*INSTRUCTIONS TO FOLLOW*
Please set down the entries below once more, exactly.

***** MATERIAL SUPPLIED *****

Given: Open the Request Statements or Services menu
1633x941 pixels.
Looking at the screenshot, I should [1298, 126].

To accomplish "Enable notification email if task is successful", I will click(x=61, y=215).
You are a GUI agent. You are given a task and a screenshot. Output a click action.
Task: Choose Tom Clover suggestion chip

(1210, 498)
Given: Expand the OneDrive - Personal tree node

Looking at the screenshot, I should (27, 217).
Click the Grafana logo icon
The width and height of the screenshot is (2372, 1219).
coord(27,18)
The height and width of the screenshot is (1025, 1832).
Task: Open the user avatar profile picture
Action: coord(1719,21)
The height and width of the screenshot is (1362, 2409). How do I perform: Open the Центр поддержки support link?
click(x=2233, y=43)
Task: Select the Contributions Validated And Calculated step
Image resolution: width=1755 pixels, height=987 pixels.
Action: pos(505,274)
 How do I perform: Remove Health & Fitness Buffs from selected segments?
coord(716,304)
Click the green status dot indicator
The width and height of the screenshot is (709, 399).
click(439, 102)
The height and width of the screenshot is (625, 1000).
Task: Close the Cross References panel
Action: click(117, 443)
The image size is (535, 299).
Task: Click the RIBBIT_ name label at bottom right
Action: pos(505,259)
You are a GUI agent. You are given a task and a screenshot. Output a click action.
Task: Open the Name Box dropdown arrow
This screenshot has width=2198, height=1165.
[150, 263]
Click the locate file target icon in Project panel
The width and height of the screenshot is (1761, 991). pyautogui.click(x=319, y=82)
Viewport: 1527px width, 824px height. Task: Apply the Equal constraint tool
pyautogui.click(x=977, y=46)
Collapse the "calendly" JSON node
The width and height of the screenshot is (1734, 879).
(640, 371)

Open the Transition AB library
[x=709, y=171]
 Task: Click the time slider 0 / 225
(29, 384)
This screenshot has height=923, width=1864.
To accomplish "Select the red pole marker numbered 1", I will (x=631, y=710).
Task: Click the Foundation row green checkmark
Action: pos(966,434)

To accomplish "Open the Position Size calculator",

*****

*ANSWER SECTION*
Given: Open the Request Statements or Services menu
1633x941 pixels.
Looking at the screenshot, I should [1298, 126].

To accomplish "Enable notification email if task is successful", I will click(x=61, y=215).
You are a GUI agent. You are given a task and a screenshot. Output a click action.
Task: Choose Tom Clover suggestion chip

(1210, 498)
Given: Expand the OneDrive - Personal tree node

Looking at the screenshot, I should (27, 217).
Click the Grafana logo icon
The width and height of the screenshot is (2372, 1219).
coord(27,18)
The height and width of the screenshot is (1025, 1832).
Task: Open the user avatar profile picture
Action: coord(1719,21)
The height and width of the screenshot is (1362, 2409). How do I perform: Open the Центр поддержки support link?
click(x=2233, y=43)
Task: Select the Contributions Validated And Calculated step
Image resolution: width=1755 pixels, height=987 pixels.
Action: pos(505,274)
 How do I perform: Remove Health & Fitness Buffs from selected segments?
coord(716,304)
Click the green status dot indicator
The width and height of the screenshot is (709, 399).
click(439, 102)
The height and width of the screenshot is (625, 1000).
Task: Close the Cross References panel
Action: click(117, 443)
The image size is (535, 299).
Task: Click the RIBBIT_ name label at bottom right
Action: pos(505,259)
You are a GUI agent. You are given a task and a screenshot. Output a click action.
Task: Open the Name Box dropdown arrow
This screenshot has width=2198, height=1165.
[150, 263]
Click the locate file target icon in Project panel
The width and height of the screenshot is (1761, 991). pyautogui.click(x=319, y=82)
Viewport: 1527px width, 824px height. Task: Apply the Equal constraint tool
pyautogui.click(x=977, y=46)
Collapse the "calendly" JSON node
The width and height of the screenshot is (1734, 879).
(640, 371)

Open the Transition AB library
[x=709, y=171]
 Task: Click the time slider 0 / 225
(29, 384)
This screenshot has height=923, width=1864.
To accomplish "Select the red pole marker numbered 1", I will (x=631, y=710).
Task: Click the Foundation row green checkmark
Action: pos(966,434)

To accomplish "Open the Position Size calculator",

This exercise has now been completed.